You shouldn't have to do anything in your pixel shader to get alpha blending to work if everything is setup correctly. If you have alpha blending turned on, the correct blending function and the image is imported properly, then you should be able to just draw the pixels as they are and not worry about it. Because any pixel with an alpha of 0 should get blended out, regardless of the color set on it.
Now, purple is the default clear color for XNA, so, I suspect there is an issue with the order you are doing things. My guess is that your start with a clear render, then draw one pass that processes your effect. And your effect either chooses to draw a pixel from the background or a pixel from the distorted image. The problem is when it chooses to draw a pixel from the distorted image and it has an alpha value less than 1, then it will get blended with what is currently on the render image... which is the default purple. If you go this route, then the proper way would be always draw both a background and a distorted pixel. However, you would have to do the alpha blending yourself. The other issue is that unless your distorted image is always a full screen draw, you will only get a background for the rectangular area where you apply your effect.
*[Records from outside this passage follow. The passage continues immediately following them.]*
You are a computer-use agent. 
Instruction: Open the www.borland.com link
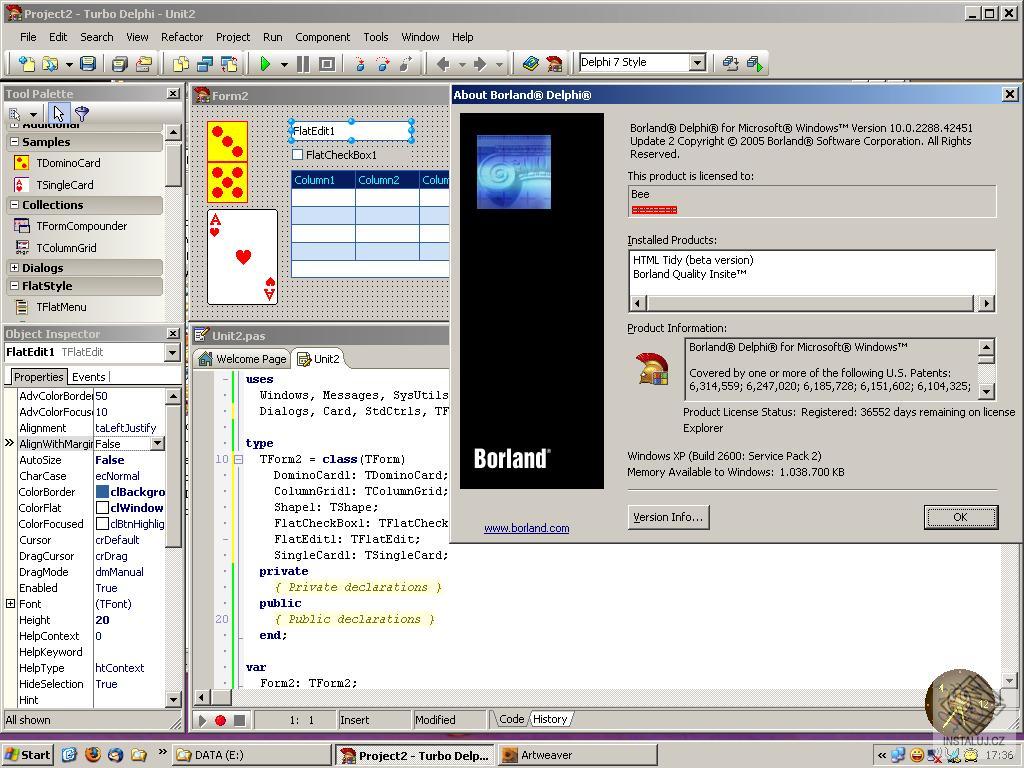[526, 528]
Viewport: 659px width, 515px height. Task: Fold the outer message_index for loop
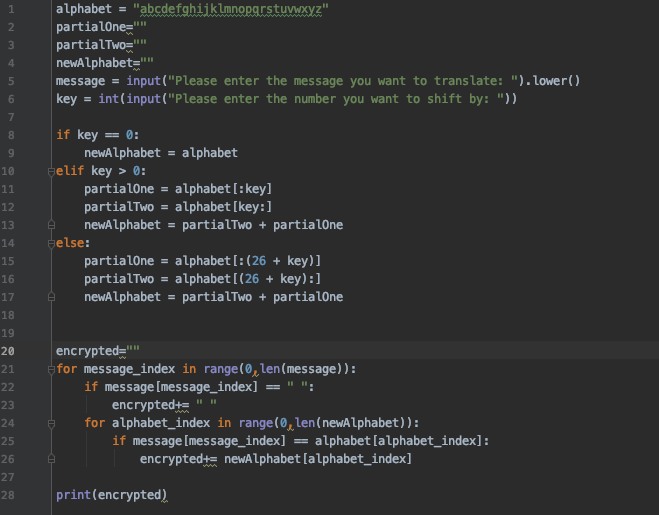49,369
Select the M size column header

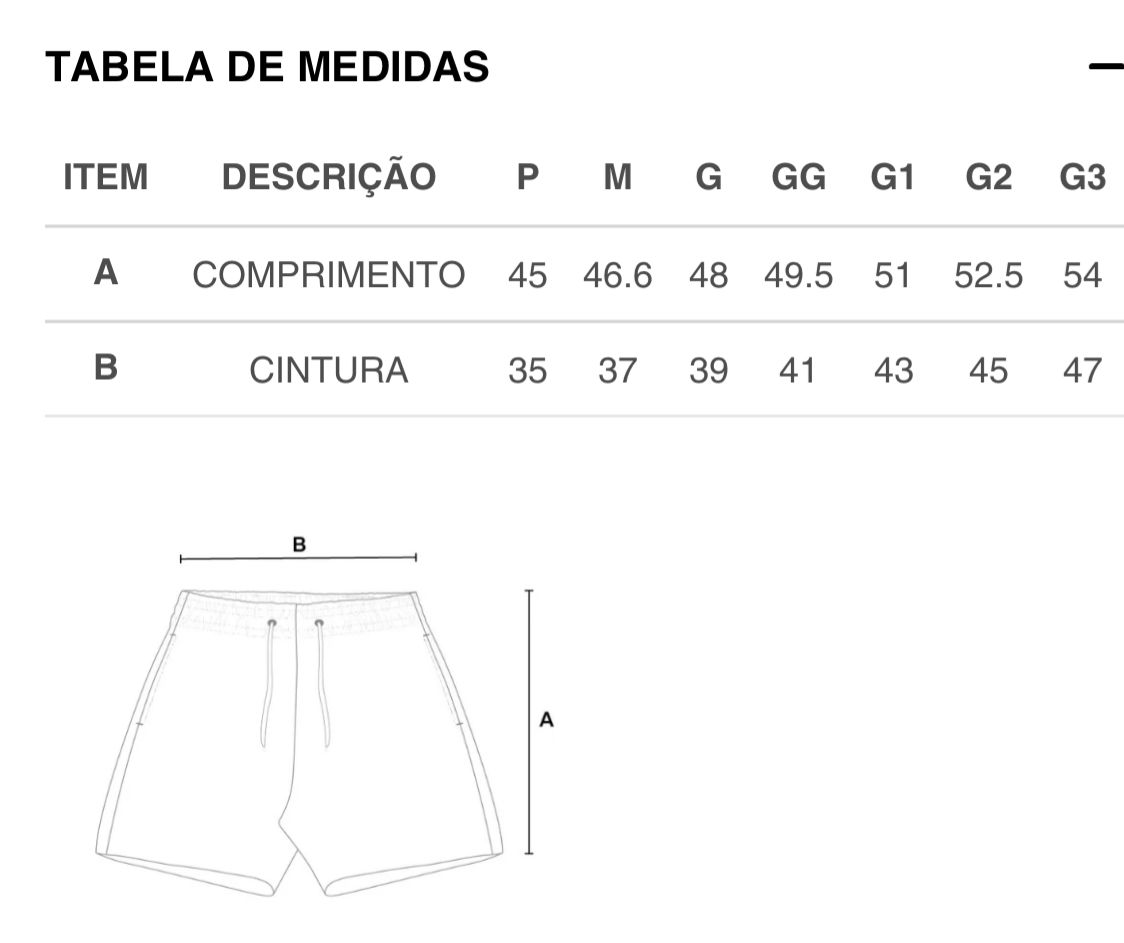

What you probably want to do is to draw your entire background to the current render first (and verify it shows up on its own before moving to the next step). And then perform a draw pass applying your distorted effect with alpha blending turned on. In your shader, you wouldn't have to worry about what is in the background at all. You just have to make sure that whatever your effect is doing is not skewing your alpha values in any way that will make the draw fail.